Estas características estão em sintonia com uma composição imagética agradável, em espaços cuidados e com frequência bem iluminados. O que provoca um contraste curioso com a matéria negra que aborda. Uma clara declaração de que a crueldade inflamada não escolhe entre a luz ou sombra, classes ou géneros: pois alguns homens também não saem ilesos dos pecados físicos do filme.
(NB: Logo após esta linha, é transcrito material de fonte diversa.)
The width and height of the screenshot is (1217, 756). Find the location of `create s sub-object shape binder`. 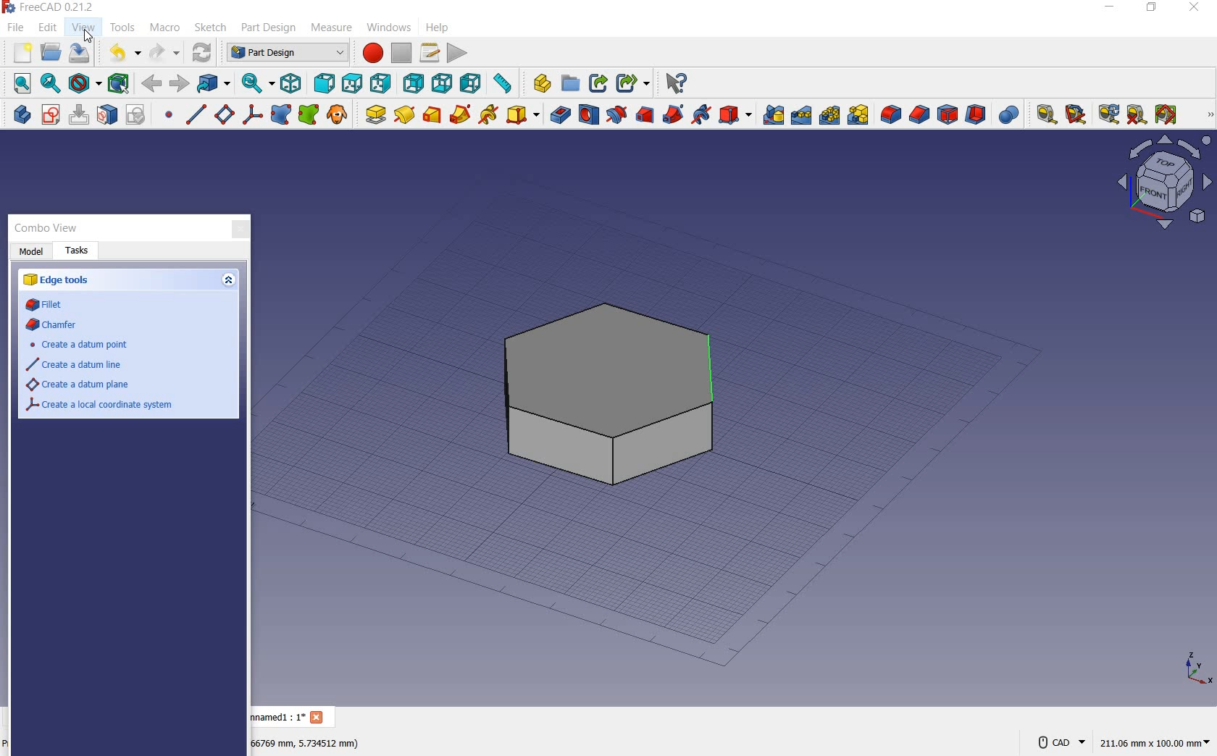

create s sub-object shape binder is located at coordinates (309, 115).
Existem, portanto, tentativas de tornar o argumento mais complexo, sendo que o potencial esgota-se nas personagens estereotipadas e meramente funcionais. Conhecemo-las mais por referências cinematográficas passadas, isto é, pelo que elas representam, e não pelas interações que estabelecem entre si. O que faz com que seja uma hora e meia algo instigante, mas despida de chamariz nuclear – talvez porque, embora convincente no seu papel, Sonne tenha alguma dificuldade em instituir uma presença magnética no grande ecrã. Colocando-me no papel de advogado do diabo, a própria personagem enquanto pessoa não aparenta ter assim tanto que se lhe diga…
O ponto alto do drama e o subsequente desfecho oferecem mais questões do que respostas, no entanto, está longe de ser indecifrável. Mais depressa causa alguma perplexidade. Um sentimento que procura induzir reflexão sobre a influência que temos no outro. A escultura da personalidade também como responsabilidade humana. Nuances psicológicas viciantes que, na minha análise, têm mais influência do que a simples vontade de ter um limite elevado no cartão de crédito.